One type of strategy doesn’t work for everyone, though. Here are 3 different budgeting strategies you can try. Choose which is most likely to work for you.
1. Traditional Budget
A more traditional budget is a great starting place for many. With a traditional budget, you add up all of your income, and you add up all of your expenses. You track your spending, assigning your purchases to various categories, and you look for patterns.
With a traditional budget, you set aside a certain amount of money for each category, and then keep your spending in each category under that mark. Any left over funds can be used to build an emergency fund, or to pay down debt, or for some other purpose.
The point of a traditional budget is to get a handle on where your money is going, and then set targets for your spending. You are supposed to keep your spending under the target amount for the month.

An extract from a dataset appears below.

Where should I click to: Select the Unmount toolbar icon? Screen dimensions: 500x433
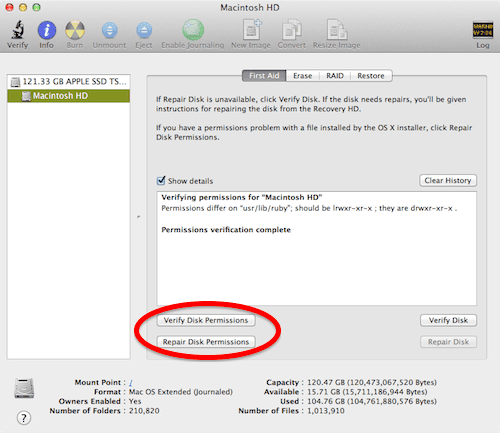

You can re-adjust for the next month if you need to.
2. Zero-Based Budgeting
Lately, Dave Ramsey has made the concept of zero-based budgeting popular. The idea behind this type of budget is to give every dollar a job. You allocate all of your money at the begin of the month, rather than just setting caps on your spending in each category. For each pay period, you list out how much you will earn, and where that money will go.

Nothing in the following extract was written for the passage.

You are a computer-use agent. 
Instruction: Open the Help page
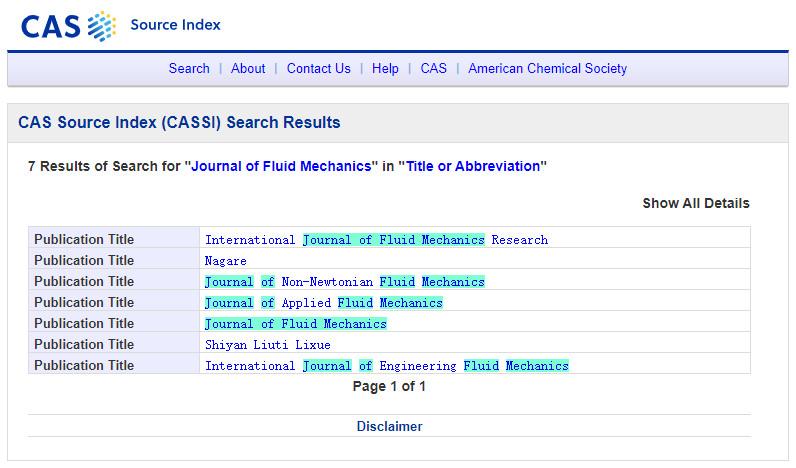pos(385,69)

With zero-based budgeting, the idea is to end each month at $0. With this budgeting technique, you include money that you put into savings, or toward other goals. You also allocate “fun” money. And, if you want a little flexibility to be spontaneous, you plan for some “splurge” money. The idea is that you know where every dollar is going, and what it is meant to accomplish.
3. Prioritized Spending Plan
This is actually the approach I take. My husband and I both have variable incomes, so zero-based budgeting is a little more difficult for us, since we can’t say, for certain, exactly how much we will make in a given pay period. Additionally, we aren’t fans of the spending caps imposed by traditional budgeting. Instead, we take a prioritized approach to our spending plan.
We have decided what items are most important to us each month. These are items that must be funded, from retirement account contributions to groceries to bills to extracurricular activities for our son. We make sure the most important items are funded first (usually through automated means). Then, once our priorities are taken care of, we spend on whatever we want until the money’s gone.
We track our spending to make sure that we don’t overrun our income, and we use rewards credit cards for the cash back advantages. This plan gives us a little more freedom than the other two to make changes, and to live our preferred lifestyle. However, it’s not a plan for those who are struggling with debt. When we were paying off debt, we used a more traditional budget.
Carefully think about your current financial situation, and decide what type of spending plan or budget is most likely to work for you.